Parts of the exercise:
1. Reproduce everything in the Bellahcene biography from "In May 2025, Bellahcene" down to "at Jwaneng, Botswana." without changing a word.
2. Render this sentence from the Bellahcene biography in Spanish: "In May 2025, Bellahcene won the African Chess Championship held at Cairo, Egypt."

Provided passage:
Personal information
- Born: March 14, 1998 (age 28) Strasbourg, France

Chess career
- Country: France (until 2018) Algeria (since 2018)
- Title: Grandmaster (2018)
- FIDE rating: 2495 (July 2026)
- Peak rating: 2560 (March 2019)

= Bilel Bellahcene =

French-Algerian chess grandmaster (born 1998)

Bilel Bellahcene (born March 14, 1998) is an Algerian chess player. He holds the title of Grandmaster (GM). Born in Strasbourg, France, he changed his federation from France to Algeria in July 2018.

==Chess career==
As of June 2026, Bellahcene is the top-ranked player in Algeria.

Bellahcene represented Algeria on Board 1 in the 2018 Chess Olympiad.

Bellahcene won the 2019 FIDE Zone 4.1 Championship with a perfect 9 out of 9 to qualify for the Chess World Cup 2019. In the first round, he came close to upsetting Hikaru Nakamura, holding the much higher-rated player to two draws in the classical games before losing in the tie-breaks.

Bellahcene also won the 2022 Gibraltar Chess Festival, tied with Balasz Csonka.

In May 2025, Bellahcene won the African Chess Championship held at Cairo, Egypt.

In June 2026, Bellahcene again won the African Chess Championship held at Jwaneng, Botswana.

(Dataset excerpts)
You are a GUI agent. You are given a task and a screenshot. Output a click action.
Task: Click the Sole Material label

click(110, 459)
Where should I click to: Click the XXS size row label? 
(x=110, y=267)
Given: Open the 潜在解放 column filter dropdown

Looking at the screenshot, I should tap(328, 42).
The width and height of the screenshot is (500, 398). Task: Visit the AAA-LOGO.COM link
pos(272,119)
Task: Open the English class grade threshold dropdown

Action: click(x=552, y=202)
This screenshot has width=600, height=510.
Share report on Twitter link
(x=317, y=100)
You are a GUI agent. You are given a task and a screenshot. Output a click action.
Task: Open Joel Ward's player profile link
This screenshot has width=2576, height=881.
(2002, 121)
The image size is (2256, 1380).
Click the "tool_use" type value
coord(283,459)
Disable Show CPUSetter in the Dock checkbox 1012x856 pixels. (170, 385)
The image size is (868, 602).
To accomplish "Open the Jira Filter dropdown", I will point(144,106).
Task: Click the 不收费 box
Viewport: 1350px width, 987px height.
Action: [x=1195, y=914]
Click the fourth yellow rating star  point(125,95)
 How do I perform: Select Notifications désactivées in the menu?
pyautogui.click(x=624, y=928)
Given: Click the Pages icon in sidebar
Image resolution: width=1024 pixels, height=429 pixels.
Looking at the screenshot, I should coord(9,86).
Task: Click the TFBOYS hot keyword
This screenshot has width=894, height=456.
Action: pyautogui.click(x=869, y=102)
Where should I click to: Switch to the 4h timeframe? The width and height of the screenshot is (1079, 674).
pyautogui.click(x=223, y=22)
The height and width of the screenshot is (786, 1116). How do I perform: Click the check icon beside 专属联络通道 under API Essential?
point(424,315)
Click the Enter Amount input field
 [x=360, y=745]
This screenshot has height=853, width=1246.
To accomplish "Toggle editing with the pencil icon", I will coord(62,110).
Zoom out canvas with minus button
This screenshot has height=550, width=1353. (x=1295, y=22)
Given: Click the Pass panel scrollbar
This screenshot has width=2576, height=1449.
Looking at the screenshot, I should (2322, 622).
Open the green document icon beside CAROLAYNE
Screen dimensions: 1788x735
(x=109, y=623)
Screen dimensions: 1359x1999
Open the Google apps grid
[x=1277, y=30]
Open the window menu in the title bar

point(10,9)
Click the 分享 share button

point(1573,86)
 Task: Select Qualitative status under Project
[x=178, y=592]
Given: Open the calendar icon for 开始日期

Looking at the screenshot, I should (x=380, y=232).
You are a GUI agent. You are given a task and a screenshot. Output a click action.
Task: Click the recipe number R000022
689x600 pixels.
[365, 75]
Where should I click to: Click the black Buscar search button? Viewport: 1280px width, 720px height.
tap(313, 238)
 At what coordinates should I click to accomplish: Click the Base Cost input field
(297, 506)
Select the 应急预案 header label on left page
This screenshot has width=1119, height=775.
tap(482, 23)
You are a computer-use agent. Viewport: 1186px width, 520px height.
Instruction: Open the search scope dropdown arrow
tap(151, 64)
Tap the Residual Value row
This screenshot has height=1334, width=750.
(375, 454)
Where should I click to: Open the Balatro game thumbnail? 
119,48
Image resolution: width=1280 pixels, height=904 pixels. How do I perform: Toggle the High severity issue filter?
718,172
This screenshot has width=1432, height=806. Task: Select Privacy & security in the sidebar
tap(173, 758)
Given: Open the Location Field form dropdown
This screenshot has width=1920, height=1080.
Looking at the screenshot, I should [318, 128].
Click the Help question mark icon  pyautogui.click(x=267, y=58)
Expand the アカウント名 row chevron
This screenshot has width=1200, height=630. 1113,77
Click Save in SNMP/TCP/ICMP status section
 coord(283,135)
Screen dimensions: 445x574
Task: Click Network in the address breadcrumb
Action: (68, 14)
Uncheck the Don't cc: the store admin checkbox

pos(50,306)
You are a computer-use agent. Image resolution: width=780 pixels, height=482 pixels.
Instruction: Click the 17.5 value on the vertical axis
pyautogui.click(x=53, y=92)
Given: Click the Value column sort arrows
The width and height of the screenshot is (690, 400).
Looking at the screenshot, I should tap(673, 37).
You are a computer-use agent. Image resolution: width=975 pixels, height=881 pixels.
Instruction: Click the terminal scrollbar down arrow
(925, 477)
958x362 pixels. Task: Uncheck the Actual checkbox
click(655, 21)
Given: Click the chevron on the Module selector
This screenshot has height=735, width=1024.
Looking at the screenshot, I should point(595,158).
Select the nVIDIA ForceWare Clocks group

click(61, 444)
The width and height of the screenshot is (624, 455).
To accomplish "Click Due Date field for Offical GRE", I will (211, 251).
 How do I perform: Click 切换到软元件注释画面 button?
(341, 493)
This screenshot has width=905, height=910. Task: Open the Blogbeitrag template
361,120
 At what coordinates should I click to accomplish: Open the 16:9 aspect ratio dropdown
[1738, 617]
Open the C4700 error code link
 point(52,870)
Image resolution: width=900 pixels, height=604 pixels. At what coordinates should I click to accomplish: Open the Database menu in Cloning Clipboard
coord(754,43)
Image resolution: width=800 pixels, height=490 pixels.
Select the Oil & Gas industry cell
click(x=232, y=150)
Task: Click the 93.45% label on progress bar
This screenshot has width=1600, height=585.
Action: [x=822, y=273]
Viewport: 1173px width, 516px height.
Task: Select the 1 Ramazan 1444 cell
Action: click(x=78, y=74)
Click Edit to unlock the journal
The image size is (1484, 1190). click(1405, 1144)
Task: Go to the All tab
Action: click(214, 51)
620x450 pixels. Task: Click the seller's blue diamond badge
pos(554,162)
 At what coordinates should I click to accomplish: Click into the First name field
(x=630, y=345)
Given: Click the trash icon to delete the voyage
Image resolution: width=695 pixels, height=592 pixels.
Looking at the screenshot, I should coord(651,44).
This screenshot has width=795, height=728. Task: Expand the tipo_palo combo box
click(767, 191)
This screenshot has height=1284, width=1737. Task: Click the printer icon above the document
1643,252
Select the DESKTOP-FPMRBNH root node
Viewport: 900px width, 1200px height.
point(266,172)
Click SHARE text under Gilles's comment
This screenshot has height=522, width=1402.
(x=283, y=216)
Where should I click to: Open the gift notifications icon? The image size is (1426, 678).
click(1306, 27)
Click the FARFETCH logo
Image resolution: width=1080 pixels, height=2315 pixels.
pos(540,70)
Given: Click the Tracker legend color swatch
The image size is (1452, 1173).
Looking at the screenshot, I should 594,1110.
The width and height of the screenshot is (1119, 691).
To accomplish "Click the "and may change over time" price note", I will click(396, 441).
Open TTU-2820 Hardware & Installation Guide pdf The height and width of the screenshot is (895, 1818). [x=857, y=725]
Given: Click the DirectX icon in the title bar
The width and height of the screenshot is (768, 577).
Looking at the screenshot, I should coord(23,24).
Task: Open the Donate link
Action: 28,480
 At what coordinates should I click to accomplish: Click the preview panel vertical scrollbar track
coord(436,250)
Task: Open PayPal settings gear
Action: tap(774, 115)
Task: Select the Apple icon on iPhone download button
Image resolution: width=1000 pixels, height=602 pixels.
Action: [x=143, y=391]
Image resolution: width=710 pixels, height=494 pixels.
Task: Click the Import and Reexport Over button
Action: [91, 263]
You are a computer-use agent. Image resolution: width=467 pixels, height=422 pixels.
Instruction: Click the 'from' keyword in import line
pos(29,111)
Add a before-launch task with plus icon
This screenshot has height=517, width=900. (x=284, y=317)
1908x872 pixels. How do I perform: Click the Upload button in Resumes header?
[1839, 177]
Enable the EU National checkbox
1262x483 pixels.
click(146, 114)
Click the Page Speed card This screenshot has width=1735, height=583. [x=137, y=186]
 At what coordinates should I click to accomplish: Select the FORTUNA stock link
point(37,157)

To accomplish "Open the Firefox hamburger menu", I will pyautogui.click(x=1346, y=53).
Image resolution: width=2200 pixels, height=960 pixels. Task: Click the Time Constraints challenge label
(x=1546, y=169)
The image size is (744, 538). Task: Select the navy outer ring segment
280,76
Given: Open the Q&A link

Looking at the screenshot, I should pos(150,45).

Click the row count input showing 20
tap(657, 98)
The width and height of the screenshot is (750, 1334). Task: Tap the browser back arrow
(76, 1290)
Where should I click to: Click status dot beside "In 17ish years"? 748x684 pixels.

Exercise results:
1.
In May 2025, Bellahcene won the African Chess Championship held at Cairo, Egypt.

In June 2026, Bellahcene again won the African Chess Championship held at Jwaneng, Botswana.

2. En mayo de 2025, Bellahcene ganó el Campeonato Africano de Ajedrez celebrado en El Cairo, Egipto.